### TASK DETAILS
Look over the lines below. Report each one that includes the string "input".

■ ■ ■ ■ ■ ■ ■

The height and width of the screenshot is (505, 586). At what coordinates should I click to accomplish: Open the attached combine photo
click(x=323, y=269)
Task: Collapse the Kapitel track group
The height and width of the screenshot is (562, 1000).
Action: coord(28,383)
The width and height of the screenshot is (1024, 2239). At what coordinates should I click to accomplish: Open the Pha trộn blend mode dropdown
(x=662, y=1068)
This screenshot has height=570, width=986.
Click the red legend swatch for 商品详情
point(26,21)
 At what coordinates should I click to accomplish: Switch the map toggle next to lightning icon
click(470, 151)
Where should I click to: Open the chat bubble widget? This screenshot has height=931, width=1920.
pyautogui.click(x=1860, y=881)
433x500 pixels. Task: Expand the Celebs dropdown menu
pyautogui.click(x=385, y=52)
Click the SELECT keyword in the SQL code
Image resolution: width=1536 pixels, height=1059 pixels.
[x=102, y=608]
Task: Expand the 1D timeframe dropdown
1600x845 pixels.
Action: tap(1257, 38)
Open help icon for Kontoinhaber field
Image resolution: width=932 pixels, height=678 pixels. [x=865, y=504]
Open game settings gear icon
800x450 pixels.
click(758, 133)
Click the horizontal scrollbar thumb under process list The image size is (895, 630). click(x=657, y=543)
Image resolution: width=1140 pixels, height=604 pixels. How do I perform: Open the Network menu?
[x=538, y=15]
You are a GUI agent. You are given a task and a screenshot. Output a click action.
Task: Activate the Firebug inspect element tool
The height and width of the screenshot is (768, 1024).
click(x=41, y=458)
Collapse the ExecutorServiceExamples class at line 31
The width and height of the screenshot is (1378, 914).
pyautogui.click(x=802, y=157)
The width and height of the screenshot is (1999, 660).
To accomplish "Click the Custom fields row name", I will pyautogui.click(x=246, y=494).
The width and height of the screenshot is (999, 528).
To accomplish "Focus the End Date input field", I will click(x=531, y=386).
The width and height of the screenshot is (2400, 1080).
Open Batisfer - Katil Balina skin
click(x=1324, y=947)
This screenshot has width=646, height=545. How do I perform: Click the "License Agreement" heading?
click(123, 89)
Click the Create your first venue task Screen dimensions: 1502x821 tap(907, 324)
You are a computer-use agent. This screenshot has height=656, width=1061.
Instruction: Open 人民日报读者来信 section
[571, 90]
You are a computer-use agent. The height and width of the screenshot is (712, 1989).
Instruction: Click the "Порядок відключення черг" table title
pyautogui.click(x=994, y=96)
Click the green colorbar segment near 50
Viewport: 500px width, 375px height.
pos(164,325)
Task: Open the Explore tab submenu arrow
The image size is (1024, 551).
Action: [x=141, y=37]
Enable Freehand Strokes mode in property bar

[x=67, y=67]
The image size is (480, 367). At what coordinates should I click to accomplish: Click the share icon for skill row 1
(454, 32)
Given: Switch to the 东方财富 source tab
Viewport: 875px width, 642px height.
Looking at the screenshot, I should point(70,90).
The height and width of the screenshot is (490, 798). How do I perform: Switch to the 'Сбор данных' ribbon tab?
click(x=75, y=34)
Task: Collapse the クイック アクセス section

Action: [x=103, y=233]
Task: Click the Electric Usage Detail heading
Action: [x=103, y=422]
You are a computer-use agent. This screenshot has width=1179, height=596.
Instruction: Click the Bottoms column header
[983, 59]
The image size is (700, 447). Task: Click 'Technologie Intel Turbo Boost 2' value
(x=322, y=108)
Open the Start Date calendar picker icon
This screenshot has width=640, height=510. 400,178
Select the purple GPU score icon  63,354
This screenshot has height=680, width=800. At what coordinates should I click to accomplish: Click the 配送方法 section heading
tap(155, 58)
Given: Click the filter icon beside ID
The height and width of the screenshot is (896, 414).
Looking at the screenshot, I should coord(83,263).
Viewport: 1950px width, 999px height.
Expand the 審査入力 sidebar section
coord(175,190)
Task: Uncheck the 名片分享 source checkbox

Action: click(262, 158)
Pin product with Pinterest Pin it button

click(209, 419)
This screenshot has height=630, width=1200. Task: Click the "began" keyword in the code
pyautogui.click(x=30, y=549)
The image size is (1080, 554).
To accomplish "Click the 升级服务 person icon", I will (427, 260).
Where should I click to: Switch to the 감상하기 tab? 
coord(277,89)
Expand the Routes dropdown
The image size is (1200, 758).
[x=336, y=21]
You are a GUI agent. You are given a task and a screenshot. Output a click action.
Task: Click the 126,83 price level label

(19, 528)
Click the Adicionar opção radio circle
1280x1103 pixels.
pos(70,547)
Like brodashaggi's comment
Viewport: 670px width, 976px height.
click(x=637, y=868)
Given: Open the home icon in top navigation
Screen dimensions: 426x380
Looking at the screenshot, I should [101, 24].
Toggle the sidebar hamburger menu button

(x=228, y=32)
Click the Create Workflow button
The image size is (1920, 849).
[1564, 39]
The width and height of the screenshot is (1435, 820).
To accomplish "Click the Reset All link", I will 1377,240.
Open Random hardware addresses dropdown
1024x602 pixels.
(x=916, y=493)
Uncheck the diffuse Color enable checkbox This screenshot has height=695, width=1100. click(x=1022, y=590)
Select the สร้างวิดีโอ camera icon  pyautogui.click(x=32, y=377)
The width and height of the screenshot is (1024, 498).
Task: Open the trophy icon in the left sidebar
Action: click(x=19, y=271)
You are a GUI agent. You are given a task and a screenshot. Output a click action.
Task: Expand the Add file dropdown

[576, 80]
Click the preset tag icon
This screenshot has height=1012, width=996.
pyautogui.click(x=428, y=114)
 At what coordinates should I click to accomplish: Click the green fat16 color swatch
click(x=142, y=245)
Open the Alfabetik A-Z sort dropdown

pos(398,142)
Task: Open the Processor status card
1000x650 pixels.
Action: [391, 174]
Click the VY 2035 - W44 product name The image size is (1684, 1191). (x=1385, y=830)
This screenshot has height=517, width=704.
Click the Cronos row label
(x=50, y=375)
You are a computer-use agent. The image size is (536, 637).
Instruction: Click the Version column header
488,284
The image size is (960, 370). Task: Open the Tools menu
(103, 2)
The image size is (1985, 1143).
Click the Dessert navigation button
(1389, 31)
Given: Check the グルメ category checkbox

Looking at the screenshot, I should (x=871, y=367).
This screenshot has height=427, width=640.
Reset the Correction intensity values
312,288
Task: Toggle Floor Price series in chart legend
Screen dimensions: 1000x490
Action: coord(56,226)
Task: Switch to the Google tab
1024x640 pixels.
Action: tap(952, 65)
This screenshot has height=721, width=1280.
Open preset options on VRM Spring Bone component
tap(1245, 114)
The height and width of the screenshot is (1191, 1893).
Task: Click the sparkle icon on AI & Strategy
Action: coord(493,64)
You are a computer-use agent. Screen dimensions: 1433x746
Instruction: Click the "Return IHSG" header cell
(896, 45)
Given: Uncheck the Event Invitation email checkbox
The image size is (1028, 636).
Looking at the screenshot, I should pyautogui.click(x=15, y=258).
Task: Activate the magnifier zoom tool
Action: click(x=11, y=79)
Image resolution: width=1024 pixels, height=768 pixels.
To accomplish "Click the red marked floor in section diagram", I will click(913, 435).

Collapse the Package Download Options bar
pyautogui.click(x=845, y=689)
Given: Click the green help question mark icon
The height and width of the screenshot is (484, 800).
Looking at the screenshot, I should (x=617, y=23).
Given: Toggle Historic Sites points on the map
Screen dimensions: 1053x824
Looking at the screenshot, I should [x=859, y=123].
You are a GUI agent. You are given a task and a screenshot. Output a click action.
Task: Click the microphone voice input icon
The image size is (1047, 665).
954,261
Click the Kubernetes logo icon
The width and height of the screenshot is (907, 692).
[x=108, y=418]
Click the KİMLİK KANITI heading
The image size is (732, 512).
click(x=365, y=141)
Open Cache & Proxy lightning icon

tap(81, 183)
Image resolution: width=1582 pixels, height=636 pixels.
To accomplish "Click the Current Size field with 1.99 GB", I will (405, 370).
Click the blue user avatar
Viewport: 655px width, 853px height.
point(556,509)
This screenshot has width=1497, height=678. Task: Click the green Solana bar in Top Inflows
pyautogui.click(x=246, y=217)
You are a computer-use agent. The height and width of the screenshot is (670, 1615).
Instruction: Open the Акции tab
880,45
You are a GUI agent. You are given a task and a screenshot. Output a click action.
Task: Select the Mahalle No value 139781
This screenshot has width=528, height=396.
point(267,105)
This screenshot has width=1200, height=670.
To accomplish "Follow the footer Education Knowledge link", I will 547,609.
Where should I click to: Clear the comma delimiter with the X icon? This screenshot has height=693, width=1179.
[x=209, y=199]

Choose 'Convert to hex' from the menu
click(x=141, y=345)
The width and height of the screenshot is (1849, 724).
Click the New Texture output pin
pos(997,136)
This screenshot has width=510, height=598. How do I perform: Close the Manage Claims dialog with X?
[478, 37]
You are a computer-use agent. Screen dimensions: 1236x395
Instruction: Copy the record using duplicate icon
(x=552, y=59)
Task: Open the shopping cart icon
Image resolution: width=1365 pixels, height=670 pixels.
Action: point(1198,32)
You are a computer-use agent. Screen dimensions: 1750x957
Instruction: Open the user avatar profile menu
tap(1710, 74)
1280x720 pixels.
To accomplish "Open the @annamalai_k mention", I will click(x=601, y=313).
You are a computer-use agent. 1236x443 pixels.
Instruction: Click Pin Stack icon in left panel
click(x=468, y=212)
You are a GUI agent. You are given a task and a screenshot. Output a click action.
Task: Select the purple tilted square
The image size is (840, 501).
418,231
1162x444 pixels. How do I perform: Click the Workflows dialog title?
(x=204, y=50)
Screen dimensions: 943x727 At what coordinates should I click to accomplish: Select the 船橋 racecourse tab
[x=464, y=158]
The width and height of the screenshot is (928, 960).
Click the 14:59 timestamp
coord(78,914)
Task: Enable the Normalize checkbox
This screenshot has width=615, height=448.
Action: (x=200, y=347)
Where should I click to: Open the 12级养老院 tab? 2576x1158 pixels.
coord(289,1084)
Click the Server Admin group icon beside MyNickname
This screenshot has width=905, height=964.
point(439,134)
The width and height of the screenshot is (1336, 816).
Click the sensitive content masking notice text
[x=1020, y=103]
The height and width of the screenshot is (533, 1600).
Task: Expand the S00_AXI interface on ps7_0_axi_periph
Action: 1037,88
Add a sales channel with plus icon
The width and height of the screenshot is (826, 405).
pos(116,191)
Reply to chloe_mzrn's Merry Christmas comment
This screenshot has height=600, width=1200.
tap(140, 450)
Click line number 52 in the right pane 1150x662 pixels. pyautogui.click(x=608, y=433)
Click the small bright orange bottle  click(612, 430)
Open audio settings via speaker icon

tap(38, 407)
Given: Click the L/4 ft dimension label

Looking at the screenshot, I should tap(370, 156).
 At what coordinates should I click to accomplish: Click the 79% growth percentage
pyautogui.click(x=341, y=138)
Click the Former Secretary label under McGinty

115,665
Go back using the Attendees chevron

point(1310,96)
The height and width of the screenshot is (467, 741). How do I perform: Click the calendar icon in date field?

■ ■ ■ ■ ■ ■ ■

### WRITTEN SOLUTION
To accomplish "Focus the End Date input field", I will click(x=531, y=386).
Task: Click the microphone voice input icon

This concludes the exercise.